WHAT IS REQUIRED: Please write these records out again, beginning at the line that has "Screen dimensions: 366x362" and stopping after the line that has "(x=76, y=113)". Leave the requests unchanged, but increase every coordinate in the answers by 16.

GIVEN DATA:

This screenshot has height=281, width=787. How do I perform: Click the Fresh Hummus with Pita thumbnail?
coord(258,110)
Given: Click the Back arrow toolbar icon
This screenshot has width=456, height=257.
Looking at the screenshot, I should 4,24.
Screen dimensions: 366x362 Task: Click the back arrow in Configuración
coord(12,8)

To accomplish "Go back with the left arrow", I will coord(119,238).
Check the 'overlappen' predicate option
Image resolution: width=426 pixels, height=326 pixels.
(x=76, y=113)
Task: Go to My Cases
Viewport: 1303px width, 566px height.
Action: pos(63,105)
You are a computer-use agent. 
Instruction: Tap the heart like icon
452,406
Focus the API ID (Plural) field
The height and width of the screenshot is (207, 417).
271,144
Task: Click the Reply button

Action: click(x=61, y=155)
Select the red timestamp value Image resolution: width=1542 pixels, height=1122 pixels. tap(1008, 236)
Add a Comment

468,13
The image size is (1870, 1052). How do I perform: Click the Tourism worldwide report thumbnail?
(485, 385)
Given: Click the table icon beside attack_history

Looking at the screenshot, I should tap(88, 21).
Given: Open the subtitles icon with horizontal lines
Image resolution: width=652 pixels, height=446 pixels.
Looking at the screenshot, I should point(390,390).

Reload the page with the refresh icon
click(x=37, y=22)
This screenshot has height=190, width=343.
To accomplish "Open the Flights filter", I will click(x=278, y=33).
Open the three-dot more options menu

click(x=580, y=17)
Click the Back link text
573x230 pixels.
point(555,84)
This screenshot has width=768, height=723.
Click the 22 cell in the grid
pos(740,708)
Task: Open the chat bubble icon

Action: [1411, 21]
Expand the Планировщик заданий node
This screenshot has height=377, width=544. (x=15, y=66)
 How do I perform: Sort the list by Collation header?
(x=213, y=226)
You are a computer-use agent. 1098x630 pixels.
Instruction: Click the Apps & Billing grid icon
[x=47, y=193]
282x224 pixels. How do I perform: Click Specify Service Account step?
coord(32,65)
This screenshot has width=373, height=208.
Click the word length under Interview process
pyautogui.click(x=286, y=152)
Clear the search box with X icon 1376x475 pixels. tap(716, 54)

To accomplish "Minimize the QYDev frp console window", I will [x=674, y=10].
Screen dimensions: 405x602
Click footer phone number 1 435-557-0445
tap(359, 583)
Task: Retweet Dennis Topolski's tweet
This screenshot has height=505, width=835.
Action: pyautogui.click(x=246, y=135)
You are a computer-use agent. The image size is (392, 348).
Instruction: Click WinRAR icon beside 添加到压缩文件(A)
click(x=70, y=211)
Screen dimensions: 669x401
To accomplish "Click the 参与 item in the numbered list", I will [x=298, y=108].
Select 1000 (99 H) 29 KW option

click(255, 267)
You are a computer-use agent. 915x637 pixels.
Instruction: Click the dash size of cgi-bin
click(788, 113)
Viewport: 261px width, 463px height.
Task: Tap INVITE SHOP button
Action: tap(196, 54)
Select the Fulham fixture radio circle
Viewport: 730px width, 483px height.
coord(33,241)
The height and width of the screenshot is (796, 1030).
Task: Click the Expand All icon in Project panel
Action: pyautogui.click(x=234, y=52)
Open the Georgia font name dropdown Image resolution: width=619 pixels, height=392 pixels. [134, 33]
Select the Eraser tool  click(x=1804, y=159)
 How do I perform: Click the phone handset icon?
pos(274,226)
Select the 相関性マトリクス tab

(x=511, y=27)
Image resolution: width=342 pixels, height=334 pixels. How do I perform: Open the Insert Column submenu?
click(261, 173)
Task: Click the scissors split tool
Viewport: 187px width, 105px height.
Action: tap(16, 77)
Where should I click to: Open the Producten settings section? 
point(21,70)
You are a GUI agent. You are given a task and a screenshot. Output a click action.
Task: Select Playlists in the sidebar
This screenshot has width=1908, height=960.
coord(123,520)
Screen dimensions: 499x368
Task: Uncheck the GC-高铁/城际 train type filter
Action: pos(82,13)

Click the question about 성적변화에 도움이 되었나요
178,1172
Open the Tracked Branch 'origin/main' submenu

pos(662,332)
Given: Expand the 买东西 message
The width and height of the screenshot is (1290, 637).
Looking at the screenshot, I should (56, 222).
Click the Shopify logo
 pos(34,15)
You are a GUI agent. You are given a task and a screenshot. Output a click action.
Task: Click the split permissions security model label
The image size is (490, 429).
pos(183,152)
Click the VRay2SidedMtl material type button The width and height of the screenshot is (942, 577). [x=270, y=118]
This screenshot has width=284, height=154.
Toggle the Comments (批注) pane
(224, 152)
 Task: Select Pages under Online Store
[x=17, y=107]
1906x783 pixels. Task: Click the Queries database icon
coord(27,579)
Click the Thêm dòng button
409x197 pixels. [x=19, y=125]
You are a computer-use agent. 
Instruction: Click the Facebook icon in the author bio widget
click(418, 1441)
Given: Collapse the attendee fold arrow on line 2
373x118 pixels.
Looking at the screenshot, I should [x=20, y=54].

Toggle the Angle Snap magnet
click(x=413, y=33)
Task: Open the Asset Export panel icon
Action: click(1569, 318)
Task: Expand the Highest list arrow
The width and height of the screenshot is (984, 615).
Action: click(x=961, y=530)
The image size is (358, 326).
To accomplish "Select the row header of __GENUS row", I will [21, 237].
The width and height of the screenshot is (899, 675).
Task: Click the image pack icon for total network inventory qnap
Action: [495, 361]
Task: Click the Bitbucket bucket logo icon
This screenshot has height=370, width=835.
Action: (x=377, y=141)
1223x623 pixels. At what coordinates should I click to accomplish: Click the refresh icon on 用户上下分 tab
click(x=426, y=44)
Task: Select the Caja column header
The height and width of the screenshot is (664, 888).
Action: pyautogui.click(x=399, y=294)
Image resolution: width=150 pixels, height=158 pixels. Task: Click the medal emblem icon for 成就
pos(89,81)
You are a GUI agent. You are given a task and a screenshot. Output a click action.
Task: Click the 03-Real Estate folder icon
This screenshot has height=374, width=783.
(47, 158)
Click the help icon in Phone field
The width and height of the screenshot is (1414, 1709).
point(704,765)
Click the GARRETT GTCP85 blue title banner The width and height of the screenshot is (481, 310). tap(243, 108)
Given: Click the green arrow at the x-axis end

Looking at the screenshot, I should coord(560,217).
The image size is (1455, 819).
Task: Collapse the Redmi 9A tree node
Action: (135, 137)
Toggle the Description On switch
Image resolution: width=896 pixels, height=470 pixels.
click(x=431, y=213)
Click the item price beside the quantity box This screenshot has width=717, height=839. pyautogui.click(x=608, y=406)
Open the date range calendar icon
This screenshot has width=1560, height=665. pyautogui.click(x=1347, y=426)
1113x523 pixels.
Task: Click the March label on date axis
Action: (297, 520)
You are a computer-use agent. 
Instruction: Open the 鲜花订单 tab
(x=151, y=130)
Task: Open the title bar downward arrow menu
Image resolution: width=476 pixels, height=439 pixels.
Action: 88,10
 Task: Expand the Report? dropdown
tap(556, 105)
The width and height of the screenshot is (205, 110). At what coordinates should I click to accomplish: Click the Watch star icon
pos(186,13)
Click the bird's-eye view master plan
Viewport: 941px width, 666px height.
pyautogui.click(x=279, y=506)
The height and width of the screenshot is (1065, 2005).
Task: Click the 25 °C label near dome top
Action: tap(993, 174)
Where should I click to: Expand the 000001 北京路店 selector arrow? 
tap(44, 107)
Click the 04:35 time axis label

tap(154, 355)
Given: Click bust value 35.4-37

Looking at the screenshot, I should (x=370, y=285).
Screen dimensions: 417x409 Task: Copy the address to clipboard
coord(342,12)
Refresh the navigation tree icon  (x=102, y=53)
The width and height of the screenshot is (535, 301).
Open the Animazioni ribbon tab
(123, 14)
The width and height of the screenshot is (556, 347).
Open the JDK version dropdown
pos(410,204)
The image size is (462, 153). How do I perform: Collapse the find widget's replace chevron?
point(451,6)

EXPECTED OUTPUT:
Screen dimensions: 366x362 Task: Click the back arrow in Configuración
coord(28,24)

To accomplish "Go back with the left arrow", I will coord(135,254).
Check the 'overlappen' predicate option
Image resolution: width=426 pixels, height=326 pixels.
(x=92, y=129)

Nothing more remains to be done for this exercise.